Passage for review:
# Opportunities in Healthcare jobs?!?!



## Alana27 (Nov 19, 2010)

Hey Everyone,


Would love some advice. I would love to move to Cyprus to work in the Healthcare Field. I have a degree in Occupational Therapy (OT) and have worked in many clinical areas as an auxiliary nurse, support worker, student OT. At present I am working as a rehabilitation assistant in a Stroke Rehab unit which involves me carrying out roles delegated from OTs, Physios and Speech Therapists. I finished university earlier this year but at present have not had experience as a basic grade OT but would love information from anyone who has information that would help me to work over there?

Regards,

Alana


----------



## kimonas (Jul 19, 2008)

Extracted information:
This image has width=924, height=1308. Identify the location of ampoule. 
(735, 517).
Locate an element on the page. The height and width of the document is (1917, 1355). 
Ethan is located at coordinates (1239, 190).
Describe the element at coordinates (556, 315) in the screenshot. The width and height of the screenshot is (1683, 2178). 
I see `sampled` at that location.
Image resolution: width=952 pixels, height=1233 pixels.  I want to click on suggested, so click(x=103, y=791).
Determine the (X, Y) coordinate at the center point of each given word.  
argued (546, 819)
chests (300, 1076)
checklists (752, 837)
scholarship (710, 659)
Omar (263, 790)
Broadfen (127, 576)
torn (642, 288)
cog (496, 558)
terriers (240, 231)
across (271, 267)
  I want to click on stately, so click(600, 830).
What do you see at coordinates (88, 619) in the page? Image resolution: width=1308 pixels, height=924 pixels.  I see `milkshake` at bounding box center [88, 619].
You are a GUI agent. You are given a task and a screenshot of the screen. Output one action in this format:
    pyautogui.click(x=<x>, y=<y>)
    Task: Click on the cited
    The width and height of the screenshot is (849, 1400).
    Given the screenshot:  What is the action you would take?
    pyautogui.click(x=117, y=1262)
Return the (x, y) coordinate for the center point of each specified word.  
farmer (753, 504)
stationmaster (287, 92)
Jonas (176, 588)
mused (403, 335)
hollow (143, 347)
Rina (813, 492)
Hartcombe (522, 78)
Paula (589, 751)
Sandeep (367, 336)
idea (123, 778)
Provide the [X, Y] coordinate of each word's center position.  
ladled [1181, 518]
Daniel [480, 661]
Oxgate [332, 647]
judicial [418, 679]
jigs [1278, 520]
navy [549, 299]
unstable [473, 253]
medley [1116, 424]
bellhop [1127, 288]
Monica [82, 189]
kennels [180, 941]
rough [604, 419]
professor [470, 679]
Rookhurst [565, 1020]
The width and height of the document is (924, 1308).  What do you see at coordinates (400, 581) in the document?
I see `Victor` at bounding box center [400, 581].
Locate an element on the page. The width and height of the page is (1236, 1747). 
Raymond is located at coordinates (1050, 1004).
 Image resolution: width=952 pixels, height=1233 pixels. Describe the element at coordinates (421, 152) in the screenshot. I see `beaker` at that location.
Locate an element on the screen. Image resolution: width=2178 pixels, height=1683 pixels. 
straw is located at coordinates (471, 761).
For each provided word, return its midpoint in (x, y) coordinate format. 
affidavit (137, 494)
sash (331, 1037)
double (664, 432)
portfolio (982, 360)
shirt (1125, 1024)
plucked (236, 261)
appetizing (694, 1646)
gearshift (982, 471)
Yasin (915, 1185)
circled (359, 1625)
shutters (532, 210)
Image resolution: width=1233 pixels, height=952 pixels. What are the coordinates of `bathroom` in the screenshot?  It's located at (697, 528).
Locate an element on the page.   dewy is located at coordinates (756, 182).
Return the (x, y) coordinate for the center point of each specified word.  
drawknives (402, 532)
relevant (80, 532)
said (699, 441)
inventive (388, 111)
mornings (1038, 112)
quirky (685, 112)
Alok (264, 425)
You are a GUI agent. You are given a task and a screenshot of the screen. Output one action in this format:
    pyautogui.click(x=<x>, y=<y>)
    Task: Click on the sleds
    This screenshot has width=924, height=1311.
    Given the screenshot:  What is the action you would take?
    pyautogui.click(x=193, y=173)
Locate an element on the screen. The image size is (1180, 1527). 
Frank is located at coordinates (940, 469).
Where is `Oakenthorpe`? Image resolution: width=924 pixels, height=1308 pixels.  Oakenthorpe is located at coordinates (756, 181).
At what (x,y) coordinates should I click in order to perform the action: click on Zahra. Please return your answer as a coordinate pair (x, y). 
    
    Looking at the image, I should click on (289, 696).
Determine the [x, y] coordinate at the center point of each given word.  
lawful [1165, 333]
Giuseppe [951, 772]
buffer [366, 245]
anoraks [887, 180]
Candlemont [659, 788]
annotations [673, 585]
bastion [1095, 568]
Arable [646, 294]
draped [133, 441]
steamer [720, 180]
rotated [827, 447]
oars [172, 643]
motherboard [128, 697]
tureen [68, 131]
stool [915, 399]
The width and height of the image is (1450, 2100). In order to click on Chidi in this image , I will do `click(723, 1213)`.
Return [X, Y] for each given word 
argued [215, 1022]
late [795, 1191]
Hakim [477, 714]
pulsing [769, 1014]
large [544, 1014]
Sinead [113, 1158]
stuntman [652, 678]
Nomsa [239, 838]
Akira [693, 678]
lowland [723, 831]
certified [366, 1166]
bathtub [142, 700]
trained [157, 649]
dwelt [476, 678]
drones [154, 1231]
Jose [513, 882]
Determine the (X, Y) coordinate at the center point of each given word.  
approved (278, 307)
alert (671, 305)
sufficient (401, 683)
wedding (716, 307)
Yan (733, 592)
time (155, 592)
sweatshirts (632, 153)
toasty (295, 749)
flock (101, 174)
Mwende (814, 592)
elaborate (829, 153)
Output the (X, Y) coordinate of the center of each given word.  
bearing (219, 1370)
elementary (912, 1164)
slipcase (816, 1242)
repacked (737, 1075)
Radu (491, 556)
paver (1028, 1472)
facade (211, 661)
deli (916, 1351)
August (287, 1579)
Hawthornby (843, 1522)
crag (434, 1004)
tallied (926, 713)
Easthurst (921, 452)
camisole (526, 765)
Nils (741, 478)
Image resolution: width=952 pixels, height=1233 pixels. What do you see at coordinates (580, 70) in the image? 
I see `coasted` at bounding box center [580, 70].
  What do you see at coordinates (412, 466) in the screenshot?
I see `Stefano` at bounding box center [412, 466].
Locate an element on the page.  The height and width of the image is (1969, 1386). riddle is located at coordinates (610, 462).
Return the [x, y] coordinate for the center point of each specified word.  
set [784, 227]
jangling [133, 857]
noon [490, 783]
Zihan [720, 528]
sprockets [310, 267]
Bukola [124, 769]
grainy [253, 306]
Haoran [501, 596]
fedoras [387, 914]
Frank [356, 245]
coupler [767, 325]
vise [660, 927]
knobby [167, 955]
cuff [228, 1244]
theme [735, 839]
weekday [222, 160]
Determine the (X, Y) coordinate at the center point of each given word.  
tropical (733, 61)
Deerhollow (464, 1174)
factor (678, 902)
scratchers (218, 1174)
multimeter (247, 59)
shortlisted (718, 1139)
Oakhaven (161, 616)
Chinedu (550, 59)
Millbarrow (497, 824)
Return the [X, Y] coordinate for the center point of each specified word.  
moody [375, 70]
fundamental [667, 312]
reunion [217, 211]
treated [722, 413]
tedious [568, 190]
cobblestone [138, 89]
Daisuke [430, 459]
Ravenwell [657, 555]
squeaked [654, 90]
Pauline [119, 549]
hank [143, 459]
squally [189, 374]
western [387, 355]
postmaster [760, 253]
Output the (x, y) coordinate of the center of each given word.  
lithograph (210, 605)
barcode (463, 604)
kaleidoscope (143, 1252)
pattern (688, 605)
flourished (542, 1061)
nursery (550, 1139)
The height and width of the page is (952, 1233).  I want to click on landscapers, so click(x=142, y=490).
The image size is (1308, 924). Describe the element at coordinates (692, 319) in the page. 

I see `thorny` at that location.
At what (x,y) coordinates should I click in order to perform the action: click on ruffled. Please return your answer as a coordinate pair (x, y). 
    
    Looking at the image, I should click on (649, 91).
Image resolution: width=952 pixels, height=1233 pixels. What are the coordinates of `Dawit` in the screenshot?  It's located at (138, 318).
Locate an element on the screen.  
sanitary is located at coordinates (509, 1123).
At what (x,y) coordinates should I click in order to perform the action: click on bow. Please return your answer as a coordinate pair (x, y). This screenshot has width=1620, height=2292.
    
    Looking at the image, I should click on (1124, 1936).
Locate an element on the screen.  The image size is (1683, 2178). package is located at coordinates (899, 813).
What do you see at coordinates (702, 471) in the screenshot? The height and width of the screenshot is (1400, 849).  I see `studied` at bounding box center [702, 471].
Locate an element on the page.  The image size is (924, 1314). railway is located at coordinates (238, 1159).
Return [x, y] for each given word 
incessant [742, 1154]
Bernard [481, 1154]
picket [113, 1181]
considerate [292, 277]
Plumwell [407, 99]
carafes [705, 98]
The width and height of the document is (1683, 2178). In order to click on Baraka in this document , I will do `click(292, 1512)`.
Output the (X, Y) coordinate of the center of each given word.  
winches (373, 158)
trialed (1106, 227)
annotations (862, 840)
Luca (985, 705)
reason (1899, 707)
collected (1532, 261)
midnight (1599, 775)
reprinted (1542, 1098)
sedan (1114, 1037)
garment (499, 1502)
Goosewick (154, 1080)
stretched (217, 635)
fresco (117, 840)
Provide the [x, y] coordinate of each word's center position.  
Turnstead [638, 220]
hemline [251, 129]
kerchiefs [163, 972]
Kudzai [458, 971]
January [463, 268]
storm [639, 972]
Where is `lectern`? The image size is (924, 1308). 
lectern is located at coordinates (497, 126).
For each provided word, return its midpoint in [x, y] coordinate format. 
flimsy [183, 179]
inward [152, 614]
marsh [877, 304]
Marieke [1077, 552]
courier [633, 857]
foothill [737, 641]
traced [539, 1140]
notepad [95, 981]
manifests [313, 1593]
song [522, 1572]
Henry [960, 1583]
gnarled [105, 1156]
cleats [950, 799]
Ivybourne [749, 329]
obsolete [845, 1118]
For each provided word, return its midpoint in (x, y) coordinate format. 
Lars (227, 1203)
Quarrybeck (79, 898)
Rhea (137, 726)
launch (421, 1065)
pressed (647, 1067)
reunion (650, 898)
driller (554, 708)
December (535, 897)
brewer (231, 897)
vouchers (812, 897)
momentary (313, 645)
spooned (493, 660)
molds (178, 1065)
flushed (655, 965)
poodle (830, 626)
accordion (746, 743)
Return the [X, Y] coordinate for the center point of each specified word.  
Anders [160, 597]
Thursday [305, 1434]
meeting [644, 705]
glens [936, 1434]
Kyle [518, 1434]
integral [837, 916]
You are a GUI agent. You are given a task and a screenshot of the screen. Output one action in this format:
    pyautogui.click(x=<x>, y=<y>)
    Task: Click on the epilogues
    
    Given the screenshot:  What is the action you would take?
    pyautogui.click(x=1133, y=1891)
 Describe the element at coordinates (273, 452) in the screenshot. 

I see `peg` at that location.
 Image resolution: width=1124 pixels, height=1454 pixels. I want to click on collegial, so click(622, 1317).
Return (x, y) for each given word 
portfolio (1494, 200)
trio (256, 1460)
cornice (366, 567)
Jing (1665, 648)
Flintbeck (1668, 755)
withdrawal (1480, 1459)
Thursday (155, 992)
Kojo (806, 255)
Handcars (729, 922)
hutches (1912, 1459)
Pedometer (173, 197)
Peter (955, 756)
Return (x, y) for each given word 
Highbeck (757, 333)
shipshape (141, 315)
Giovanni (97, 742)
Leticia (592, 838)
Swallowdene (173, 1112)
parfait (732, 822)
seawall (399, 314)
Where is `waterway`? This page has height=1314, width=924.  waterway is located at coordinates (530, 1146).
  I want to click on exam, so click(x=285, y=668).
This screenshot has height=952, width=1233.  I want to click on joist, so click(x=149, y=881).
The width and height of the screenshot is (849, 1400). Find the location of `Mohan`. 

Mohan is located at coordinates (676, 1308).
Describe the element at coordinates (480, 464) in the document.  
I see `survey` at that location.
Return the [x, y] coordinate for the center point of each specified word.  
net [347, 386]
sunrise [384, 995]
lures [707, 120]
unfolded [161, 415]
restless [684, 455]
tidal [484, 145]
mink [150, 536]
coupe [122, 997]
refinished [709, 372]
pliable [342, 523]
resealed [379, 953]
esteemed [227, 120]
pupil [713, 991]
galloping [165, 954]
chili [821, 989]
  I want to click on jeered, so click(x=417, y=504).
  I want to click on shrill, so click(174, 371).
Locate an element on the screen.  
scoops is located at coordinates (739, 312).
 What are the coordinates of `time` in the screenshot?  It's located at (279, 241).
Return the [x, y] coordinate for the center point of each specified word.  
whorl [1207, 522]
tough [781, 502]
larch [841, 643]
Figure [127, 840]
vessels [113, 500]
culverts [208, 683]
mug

Brief: Write the next part of the forum thread about healthcare jobs in Cyprus, starting right after its final line.

Answer to this problem:
Alana27 said:


> Hey Everyone,
> 
> 
> Would love some advice. I would love to move to Cyprus to work in the Healthcare Field. I have a degree in Occupational Therapy (OT) and have worked in many clinical areas as an auxiliary nurse, support worker, student OT. At present I am working as a rehabilitation assistant in a Stroke Rehab unit which involves me carrying out roles delegated from OTs, Physios and Speech Therapists. I finished university earlier this year but at present have not had experience as a basic grade OT but would love information from anyone who has information that would help me to work over there?
> ...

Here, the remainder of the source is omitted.